Using Library Files without Installing the Library

Kind of a simple question:

I know I can install libraries - done so many times. But I have a Sketch from Hackster/Github and it requires installation of 2 libraries, each containing about 6 files each. I don't really want to install them (1) for fear they may conflict with something else, (2) if I wind up not using the sketch I really don't want the libraries on my computer.

Can I just place all the .cpp and .h files in the same project folder as my .ino Sketch?

Do I remove the #include directives in the .ino file?

If there are embedded #include directives for files that are already in the project folder, will that cause errors?

Thank you.

Yes. You also have the option of leaving the library in its own folder and putting it under the src subfolder of the sketch if you prefer to keep the library packaged in its original form.

No. You still need them. However, they need to be adjusted. Let's say the library's header file is named "Foo.h" and you have this line in your sketch:

#include <Foo.h>

This tells the build system to look for Foo.h in the libraries installation folders. But it's not there anymore.
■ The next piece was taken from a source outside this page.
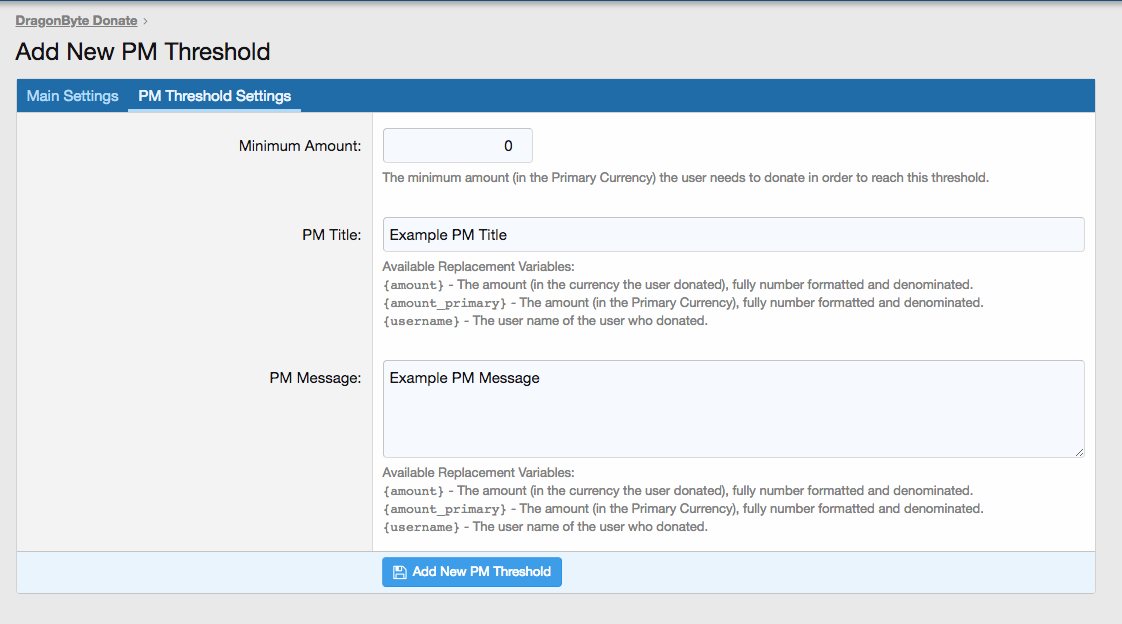Click {amount_primary} variable under PM Title

[x=444, y=303]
So you need to change it to this:

#include "Foo.h"

This tells the build system to look for Foo.h in the sketch folder, then in the libraries installation folders if it wasn't found in the sketch.

Or if you installed the library to the src subfolder at src/Foo, then you would need to change it to:

#include "src/Foo/Foo.h"

You might find that the library code also made some use of the #include <Foo.h> syntax for the local files. Although not exactly correct, that works fine while the library is installed at a normal location, but it stops working when the library is bundled with the sketch. In this case, you will need to change it to using the correct double quotes syntax.

It's not clear what you are asking. Would you mind providing more details about what you mean by "embedded #include directives" and "project folder" so I can be sure to answer your question correctly?


This is great - thanks for clarifying everything - it all makes sense. Although I've seen it many times, I wasn't aware of the <> vs "" difference.

You actually answered this question before I asked it when you said

Thanks again.

Because either one works usually, the syntax choice seems to often be made at random by programmers in the Arduino world. I think that makes it more confusing to understand the distinction. If they were always used consistently in the code we read, we would gain an intuitive understanding of them over time. Even when either one will work, I always prefer that the most specific syntax was used because it communicates the intent of the developer, making the code more self-documenting.

You're welcome. I'm glad if I was able to be of assistance.